Seribu tahun telah berlalu setelah janji Allah kepada Daud, ketika suatu hari malaikat Gabriel datang kepada Maria. Ia memberitahu Maria bahwa Maria akan mengandung Anak yang akan menjadi Sang Mesias, penggenapan janji Allah bagi Israel. Di Israel ada segelintir orang yang menanti-nantikan datangnya Mesias, yang bertekun dalam ibadah dan pengharapan mereka, dan Maria adalah salah satu diantaranya. Perhatikan bahwa empat ratus tahun telah berlalu tanpa penglihatan dan tanpa firman Tuhan, dan tiba-tiba Maria bertemu dengan malaikat Gabriel. Namun ia percaya akan berita yang dibawa malaikat Gabriel, dan ia setuju untuk menjadi perpanjangan tangan Allah untuk menjalankan rencana-Nya. Dengan kedewasaan yang luar biasa, Maria menjawab, “Sesungguhnya aku ini adalah hamba Tuhan; jadilah padaku menurut perkataanmu itu” (Lukas 1:38).

Maria mengerti bahwa bukan perbuatan baik bangsa Israel yang menggugah Tuhan untuk mengingat perjanjian-Nya, tetapi kesetiaan Allah kepada perjanjian-Nya dengan Abraham, nenek moyang Israel.

“Ia menolong Israel, hamba-Nya, karena Ia mengingat rahmat-Nya, seperti yang dijanjikan-Nya kepada nenek moyang kita, kepada Abraham dan keturunannya untuk selama-lamanya.”

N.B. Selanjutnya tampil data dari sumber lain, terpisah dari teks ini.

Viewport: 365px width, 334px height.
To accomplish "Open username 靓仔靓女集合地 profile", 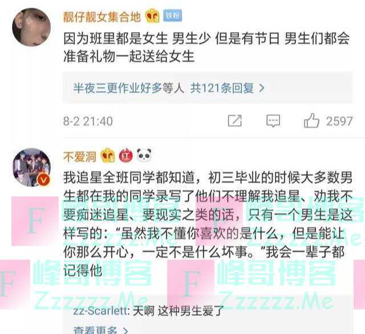I will (x=102, y=17).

Ketika Israel ada dalam kesusahan selama ratusan tahun, Allah tidak melupakan mereka. Ketika orang-orang benar di Israel berseru kepada Allah memohon pertolongan-Nya, Allah tidak mengabaikan mereka. Ketika para raja menindas umat Allah, Allah tidak melupakan umat-Nya. Allah bertindak untuk menyelamatkan umat-Nya, namun cara-Nya dan waktu-Nya adalah kedaulatan Allah sendiri. Dan cara Allah itu melibatkan bukan raja-raja atau penguasa, namun justru seorang gadis muda dari desa kecil—satu hal yang tidak terbayangkan oleh orang Israel. Maka Maria berseru:

“Sesungguhnya, mulai dari sekarang segala keturunan akan menyebut aku berbahagia, karena Yang Mahakuasa telah melakukan perbuatan-perbuatan besar kepadaku—kuduslah Nama-Nya!”

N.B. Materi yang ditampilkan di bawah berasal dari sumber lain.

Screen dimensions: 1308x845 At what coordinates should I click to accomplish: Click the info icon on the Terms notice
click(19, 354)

Bagian ini sangat personal bagi Maria. Hatinya senantiasa siap untuk melayani Allah, dan Allah memilih dia di antara semua perempuan lain di Israel untuk melahirkan Sang Mesias. Sungguh Tuhan memilih cara-cara yang kelihatannya biasa, bahkan hina, bagi manusia untuk menggenapi rencana-Nya! Maria mengenal Allah ini, yang tidak memandang wajah, namun memandang hati. Dan tepat seperti perkataan Maria: tidak ada wanita lain sepanjang sejarah yang mendapat kehormatan begitu besar untuk membawa Sang Juruselamat datang ke dalam dunia. Sungguh, kebahagiaan sejati adalah apabila kita diberi kehormatan untuk melayani Tuhan dengan cara yang Ia inginkan.

Maria menyebut Allah “Juruselamatku”. Menarik sekali bahwa nama yang dipilih Allah untuk Anak-Nya yang tunggal adalah Yesus, yang berarti “Allah menyelamatkan”. Keselamatan hanya datang dari Tuhan, bukan dari manusia. Karena itu, Dia yang datang ke dunia juga bukan manusia biasa, melainkan Allah sendiri, sesuai firman-Nya:

Bukan seorang duta atau utusan, melainkan Ia sendirilah yang menyelamatkan mereka; Dialah yang menebus mereka dalam kasih-Nya dan belas kasihan-Nya.
(Yesaya 63:9)

Bagaimana seorang gadis muda bisa memiliki wawasan teologis yang begitu luas? Roh Kudus telah turun ke atasnya (Lukas 1:35) dan Ia membuka pikiran Maria, sehingga firman yang selama ini Maria simpan dalam hatinya menjadi hidup. Ketika hati yang siap melayani bertemu dengan kuasa Roh Kudus, yang terjadi adalah persembahan hidup yang manis dan memuliakan Allah.

Menjelang Natal tahun ini, mari kita merenungkan apa yang dialami Maria. Maria mendapat kehormatan yang luar biasa untuk menjadi ibu Tuhan, namun segala kemuliaan tetap hanya bagi Allah, yang memilih hamba-Nya dan melakukan perbuatan yang besar lewat hidup seorang gadis biasa. Kita semua adalah orang-orang biasa, namun lewat kita Tuhan bisa melakukan pekerjaan yang luar biasa, apabila kita menyediakan diri kita untuk melayani Dia. Karena Allah yang disembah Maria adalah Allah yang sama yang kita sembah, dan Dia masih terus bekerja sampai sekarang.